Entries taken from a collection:
━━━━

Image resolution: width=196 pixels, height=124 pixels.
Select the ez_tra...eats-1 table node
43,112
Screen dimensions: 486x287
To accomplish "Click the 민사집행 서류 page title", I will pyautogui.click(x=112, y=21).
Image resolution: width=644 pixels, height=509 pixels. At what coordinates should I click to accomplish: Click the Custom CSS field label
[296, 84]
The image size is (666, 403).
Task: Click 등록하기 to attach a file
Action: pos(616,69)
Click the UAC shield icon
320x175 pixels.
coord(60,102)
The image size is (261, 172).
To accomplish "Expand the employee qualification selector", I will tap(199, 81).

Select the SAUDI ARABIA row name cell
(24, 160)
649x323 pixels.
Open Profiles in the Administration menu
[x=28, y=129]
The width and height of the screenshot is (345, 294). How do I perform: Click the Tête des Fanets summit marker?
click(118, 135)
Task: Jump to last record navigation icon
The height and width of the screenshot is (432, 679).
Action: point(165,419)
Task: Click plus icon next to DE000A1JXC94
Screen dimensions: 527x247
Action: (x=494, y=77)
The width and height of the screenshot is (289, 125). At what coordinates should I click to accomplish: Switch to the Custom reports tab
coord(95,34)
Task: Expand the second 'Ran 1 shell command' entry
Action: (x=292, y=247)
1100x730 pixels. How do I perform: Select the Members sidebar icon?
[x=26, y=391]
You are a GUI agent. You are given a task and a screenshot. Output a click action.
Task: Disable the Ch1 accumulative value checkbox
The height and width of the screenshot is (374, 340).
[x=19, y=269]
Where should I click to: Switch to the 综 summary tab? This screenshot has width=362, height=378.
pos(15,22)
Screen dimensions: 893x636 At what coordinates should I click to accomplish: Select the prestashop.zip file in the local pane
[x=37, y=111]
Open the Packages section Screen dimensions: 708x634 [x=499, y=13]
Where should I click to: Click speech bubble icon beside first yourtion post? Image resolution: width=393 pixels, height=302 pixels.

━━━━

■ **Activity**:
Retype exactly, and only, the lines that run from the one with "You are a GUI" through the final line of the entries.

■ **Result of this exercise**:
You are a GUI agent. You are given a task and a screenshot. Output a click action.
Task: Disable the Ch1 accumulative value checkbox
The height and width of the screenshot is (374, 340).
[x=19, y=269]
Where should I click to: Switch to the 综 summary tab? This screenshot has width=362, height=378.
pos(15,22)
Screen dimensions: 893x636 At what coordinates should I click to accomplish: Select the prestashop.zip file in the local pane
[x=37, y=111]
Open the Packages section Screen dimensions: 708x634 [x=499, y=13]
Where should I click to: Click speech bubble icon beside first yourtion post? Image resolution: width=393 pixels, height=302 pixels.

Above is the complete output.